Starting with the line containing "Edit the Strategy settings" and going on through the end of the entries, write those lines out again with "basket" substituted for "cart" and nothing else altered.

• [Stored rows]
|---|

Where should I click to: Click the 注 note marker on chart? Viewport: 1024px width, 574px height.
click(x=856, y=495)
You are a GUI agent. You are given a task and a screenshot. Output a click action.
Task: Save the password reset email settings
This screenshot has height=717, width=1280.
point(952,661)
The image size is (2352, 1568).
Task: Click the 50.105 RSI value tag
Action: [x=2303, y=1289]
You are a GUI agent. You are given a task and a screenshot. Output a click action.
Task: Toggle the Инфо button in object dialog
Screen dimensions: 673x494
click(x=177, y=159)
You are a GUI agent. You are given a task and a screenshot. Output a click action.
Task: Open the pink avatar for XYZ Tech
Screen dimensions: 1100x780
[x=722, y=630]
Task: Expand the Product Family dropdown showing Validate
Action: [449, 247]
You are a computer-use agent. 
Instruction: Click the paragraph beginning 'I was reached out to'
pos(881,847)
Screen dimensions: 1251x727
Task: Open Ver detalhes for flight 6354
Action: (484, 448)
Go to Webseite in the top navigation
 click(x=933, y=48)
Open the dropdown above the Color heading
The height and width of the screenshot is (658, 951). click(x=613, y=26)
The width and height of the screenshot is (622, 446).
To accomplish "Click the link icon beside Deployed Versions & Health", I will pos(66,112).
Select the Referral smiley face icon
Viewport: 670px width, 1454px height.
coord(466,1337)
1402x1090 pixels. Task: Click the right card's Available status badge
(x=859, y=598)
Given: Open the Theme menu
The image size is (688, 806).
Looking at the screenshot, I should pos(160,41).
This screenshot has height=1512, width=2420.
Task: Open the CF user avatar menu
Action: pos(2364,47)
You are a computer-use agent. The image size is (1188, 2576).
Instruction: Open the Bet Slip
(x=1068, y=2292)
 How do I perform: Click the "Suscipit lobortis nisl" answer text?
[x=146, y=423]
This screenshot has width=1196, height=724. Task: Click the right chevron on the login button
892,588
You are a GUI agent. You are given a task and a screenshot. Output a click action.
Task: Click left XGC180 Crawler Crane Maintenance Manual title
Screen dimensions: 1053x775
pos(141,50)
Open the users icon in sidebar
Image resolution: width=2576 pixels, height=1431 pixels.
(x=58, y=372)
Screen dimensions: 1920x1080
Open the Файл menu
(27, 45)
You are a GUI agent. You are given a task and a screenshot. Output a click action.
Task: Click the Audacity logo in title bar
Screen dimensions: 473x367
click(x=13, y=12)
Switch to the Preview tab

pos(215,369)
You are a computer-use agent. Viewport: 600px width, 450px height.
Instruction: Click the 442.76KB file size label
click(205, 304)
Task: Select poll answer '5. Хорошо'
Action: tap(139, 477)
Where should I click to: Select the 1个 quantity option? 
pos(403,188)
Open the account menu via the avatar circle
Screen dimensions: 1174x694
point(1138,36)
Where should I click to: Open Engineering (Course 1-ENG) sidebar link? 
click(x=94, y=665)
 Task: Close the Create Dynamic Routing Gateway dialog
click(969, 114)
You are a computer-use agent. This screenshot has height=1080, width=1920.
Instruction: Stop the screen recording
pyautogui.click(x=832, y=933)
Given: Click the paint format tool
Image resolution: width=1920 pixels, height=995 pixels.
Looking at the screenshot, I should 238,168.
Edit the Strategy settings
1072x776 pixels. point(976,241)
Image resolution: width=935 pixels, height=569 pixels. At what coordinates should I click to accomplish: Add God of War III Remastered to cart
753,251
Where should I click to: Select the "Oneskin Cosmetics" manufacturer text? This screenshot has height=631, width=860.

|---|

• [Finished exercise]
Edit the Strategy settings
1072x776 pixels. point(976,241)
Image resolution: width=935 pixels, height=569 pixels. At what coordinates should I click to accomplish: Add God of War III Remastered to basket
753,251
Where should I click to: Select the "Oneskin Cosmetics" manufacturer text? This screenshot has height=631, width=860.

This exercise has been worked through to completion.